“Nunca pensé que un niño abandonado de la ciudad salvaría la tradición de nuestro pueblo.”

Elías era el último artesano que aún tallaba máscaras tradicionales en su pequeño taller en el pueblo. Sus manos, endurecidas por los años, moldeaban la madera con el amor y el cuidado que solo un hombre que conoce el alma de su oficio puede tener. Pero últimamente, el taller estaba silencioso, porque nadie joven quería aprender aquella tradición ancestral.

Una tarde de verano, justo cuando el sol comenzaba a esconderse tras las montañas, la puerta se abrió con un chirrido y entró un niño delgado, con el cabello despeinado y mirada tímida.

— ¿Buscas algo, chico? — preguntó Elías con voz cansada.

— Me dejaron aquí por el verano… mis papás dijeron que no tenían tiempo para mí en la ciudad — respondió el niño, con la voz casi en un susurro.

Elías sintió un nudo en el pecho. Él mismo había perdido a su único hijo años atrás y desde entonces evitaba acercarse a otros niños. Pero algo en la fragilidad de aquel niño lo conmovió.

— ¿Quieres aprender a hacer máscaras? — preguntó al fin, con cierta duda.

— ¿Para qué sirven? — replicó el niño, intrigado.

— Para contar historias, para que las nuevas generaciones no olviden de dónde vienen — respondió Elías.

Los días pasaron y Mateo, que así se llamaba el niño, comenzó a aprender. Bajo la paciencia de Elías, descubrió cómo elegir la madera, cómo tallar con cuidado, y cómo pintar con colores vivos. Sin embargo, no todo fue fácil: Mateo a veces se distraía, a veces quería rendirse, y Elías a veces se enfadaba, temiendo que el niño no tuviera suficiente paciencia para el arte.

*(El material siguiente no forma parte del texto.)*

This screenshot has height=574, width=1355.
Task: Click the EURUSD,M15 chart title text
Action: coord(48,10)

— No eres un árbol para crecer sin raíces — le dijo un día Elías.

— ¿Y si no quiero crecer aquí? — contestó Mateo, con tristeza en la voz.

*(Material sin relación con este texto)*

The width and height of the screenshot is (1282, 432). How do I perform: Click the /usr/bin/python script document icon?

El conflicto interno de Mateo entre la libertad de la ciudad y la tradición del pueblo reflejaba también la lucha de Elías por aceptar el futuro sin su hijo.

Llegó la noche de la fiesta tradicional y Mateo usó la máscara que él mismo había creado: una máscara que representaba el espíritu de la montaña, de la fuerza y la protección. Entre la multitud que aplaudía, Mateo sintió miedo y orgullo.

— ¿Soy solo un niño de verano o pertenezco a algo más grande? — pensó.

Elías lo miró con lágrimas en los ojos.

— Ya eres parte de esta historia, y esta historia también es tuya — le dijo.

El verano terminó. Mateo tuvo que regresar a la ciudad y enfrentarse a la realidad de sus padres ausentes. Elías se quedó en su taller, sosteniendo la última máscara que Mateo había hecho, sin saber si volverían a verse.

Pero algo quedó intacto: en aquel pequeño taller, durante ese verano, una historia de vida, memoria y legado se había tejido, y la llama de la tradición seguiría viva, aunque invisible para muchos.